A renegociação da dívida do Rio de Janeiro, que começou ontem no Rio, continuará hoje em Brasília, e ao que tudo indica a tentativa de solução passará por compromissos que o governo do Estado não conseguiu aprovar na Assembléia Legislativa, nem o governo federal aprovou na Câmara em Brasília. A decisão da ministra Carmem Lucia de atender a pedido da Advocacia Geral da União (AGU) e suspender a tramitação do processo que impediu o bloqueio de contas do Estado do Rio, tem a ver com essa renegociação em andamento. As liminares concedidas pela presidente do STF na semana passada, que garantiram o repasse de R$ 370 milhões da União ao Estado, continuam valendo, mas seus efeitos estão suspensos até que governos federal e estadual cheguem a um acordo.

Como o ministro da Fazenda Henrique Meirelles disse que “a suspensão do pagamento das dívidas é uma parte menor do ajuste necessário para o Rio”, veremos novamente questões relacionadas à diminuição de despesas e aumento de receitas sendo discutidas. 

A situação “dramática” das finanças públicas do Rio só pode ser resolvida, segundo técnicos que acompanharam a negociação, com a redução da folha salarial, que é maior do que a arrecadação.  

Um plano que “definitivamente vai resolver o problema fiscal do Rio”, como afirmou Meirelles, terá necessariamente que conter elevação da contribuição previdenciária dos servidores para 14%, no mínimo; mudanças nos regimes previdenciários dos servidores estaduais; redução de incentivos tributários; revisão do regime jurídico único dos servidores; suspensão de reajustes salariais; proibição de criação de cargos, mudanças em carreias que leve a aumento de despesas, contratação de pessoal, realização de concurso público, e medidas semelhantes, todas medidas incluídas nas contrapartidas que a Câmara não aprovou.

Essa situação de endividamento de Estados foi agravada por uma política de liberalização da Secretaria de Tesouro Nacional na época do ministro da Fazenda Guido Mantega entre 2012 e 2015, que o Tribunal de Contas da União (TCU) está investigando. Segundo relatórios, a União garantiu R$ 73 bilhões em operações de crédito para os governos estaduais com rating C ou D. 

Isso foi possível devido a uma portaria editada em 10 de setembro de 2012, dando poderes ao ministro da Fazenda, em "caráter excepcional", de autorizar Estados com rating mais baixo a contratar empréstimos com aval da União.

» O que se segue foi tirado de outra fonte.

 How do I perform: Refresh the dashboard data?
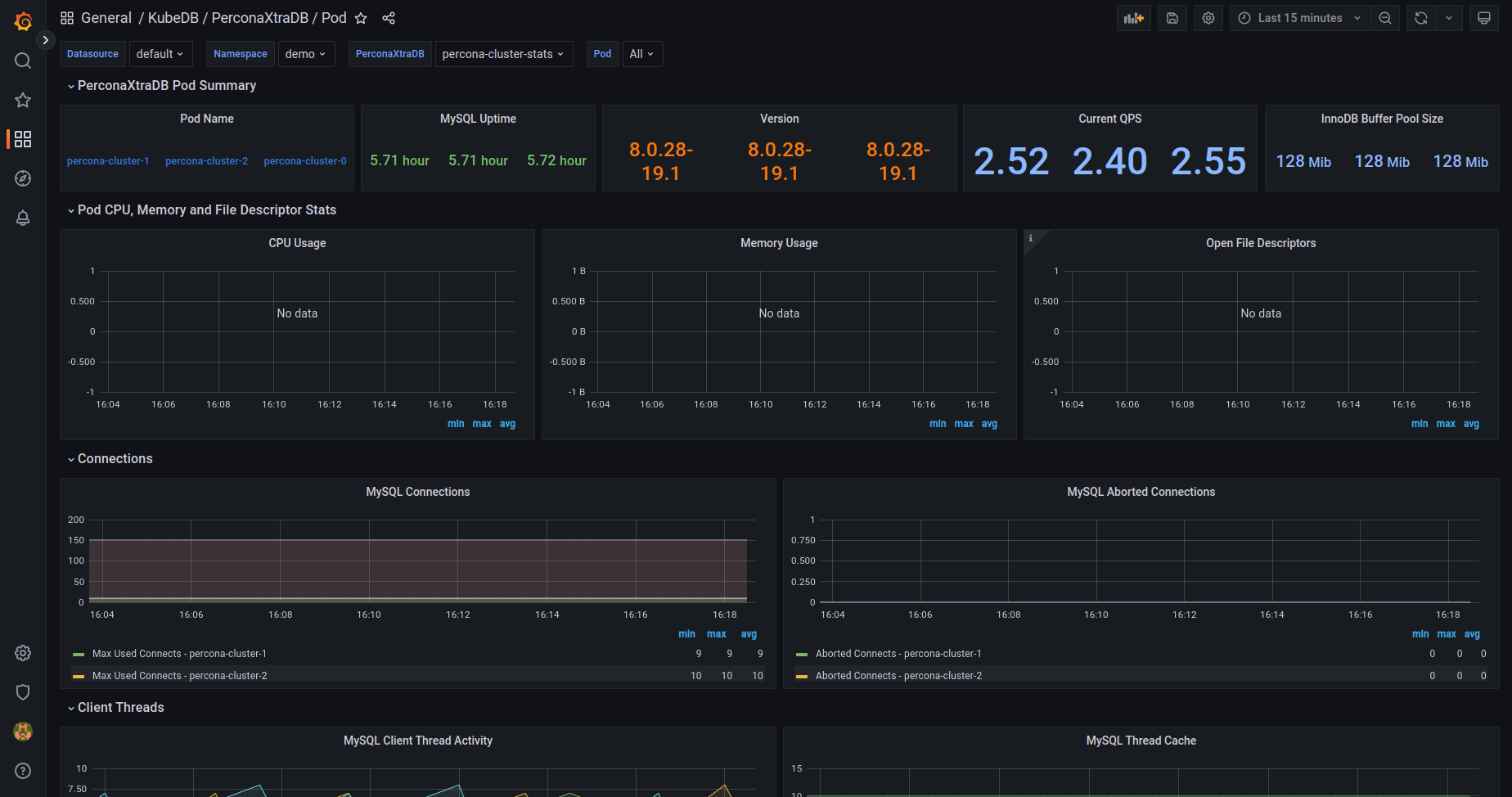pos(1420,17)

O maior beneficiado por essas operações foi o Rio de Janeiro, que recebeu aval para R$ 6,2 bilhões em empréstimos captados no Brasil e outros US$ 660 milhões no exterior em 2013, por pressão do governador Sérgio Cabral quando sua nota era C. Com a situação fiscal piorando, a nota do Rio caiu para D, mas mesmo assim o Estado obteve novas garantias para empréstimos de R$ 8,3 bilhões.

Houve momento em que o TCU recomendou à Secretaria do Tesouro Nacional que checasse a viabilidade de pagamentos dos empréstimos, já que os cinco maiores devedores (Minas Gerais, Rio Grande do Sul, São Paulo e Rio de Janeiro, e o município de São Paulo) respondiam por 85% dos haveres da União.

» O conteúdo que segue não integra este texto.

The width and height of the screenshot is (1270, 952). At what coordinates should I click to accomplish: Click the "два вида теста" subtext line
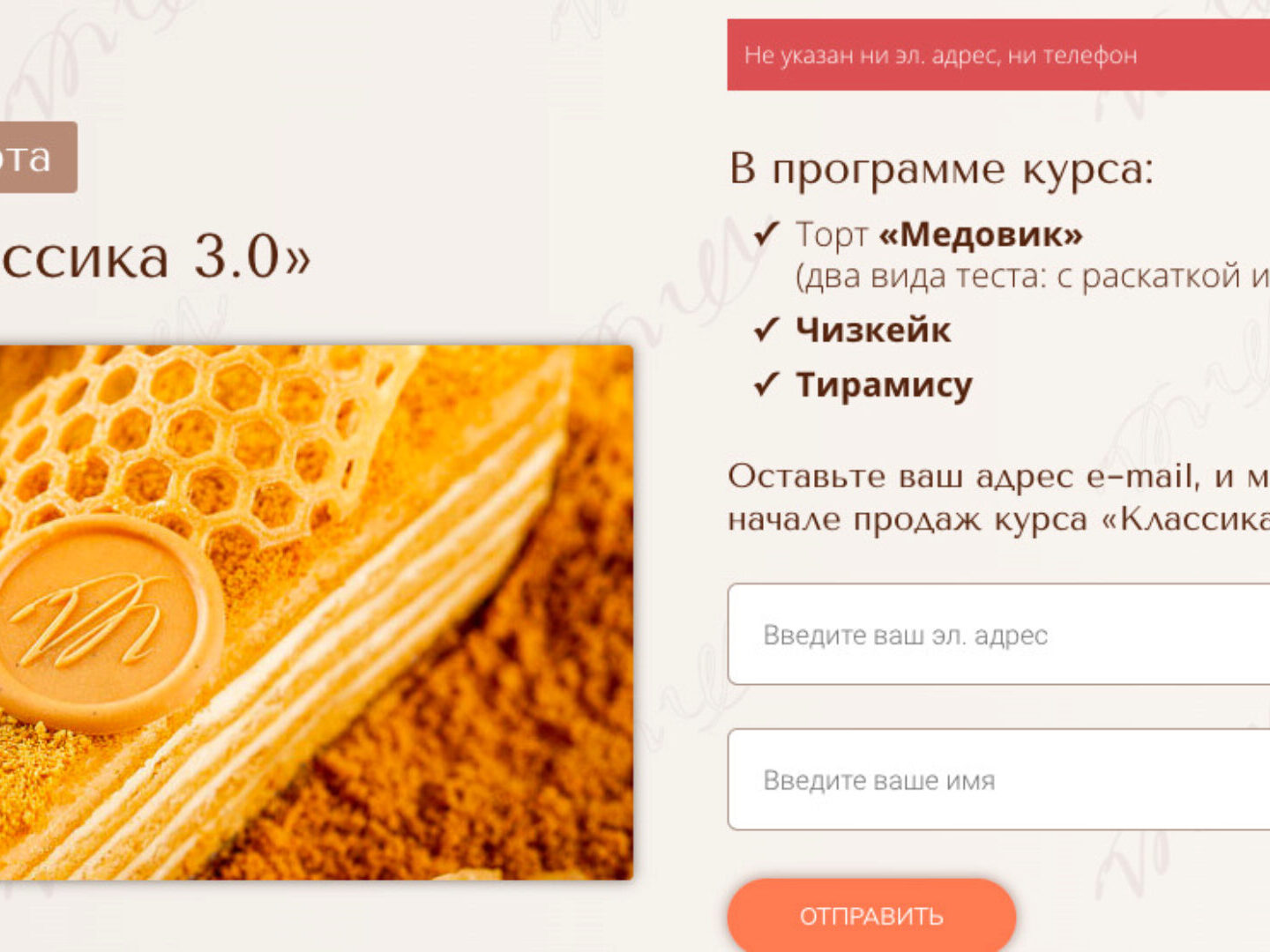point(1033,277)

O resultado foi a conclusão de que seria muito pouco provável que esses Estados conseguissem quitar os respectivos saldos devedores ao final do contrato, o que está acontecendo agora. A situação é tão preocupante que o presidente Michel Temer foi visitar a presidente do Supremo Tribunal Federal (STF), ministra Carmem Lucia, no fim de semana para conversar, além da crise dos presídios, sobre as liminares que ela concedeu, seguindo jurisprudência do Supremo, impedindo que o Tesouro bloqueie dinheiro do Estado do Rio para pagamento dos empréstimos que o Tesouro avalizou.

A decisão de ontem da presidente do Supremo, de suspender o processo do Estado do Rio até que haja um acordo com o governo federal, é consequência dessa conversa no fim de semana. Caso não se chegue a um acordo e o entendimento do STF continue sendo de que não se pode bloquear dinheiro de Estados inadimplentes para que os serviços públicos continuem funcionando, o governo federal está disposto a não mais dar aval para empréstimos de governos em situação fiscal precária.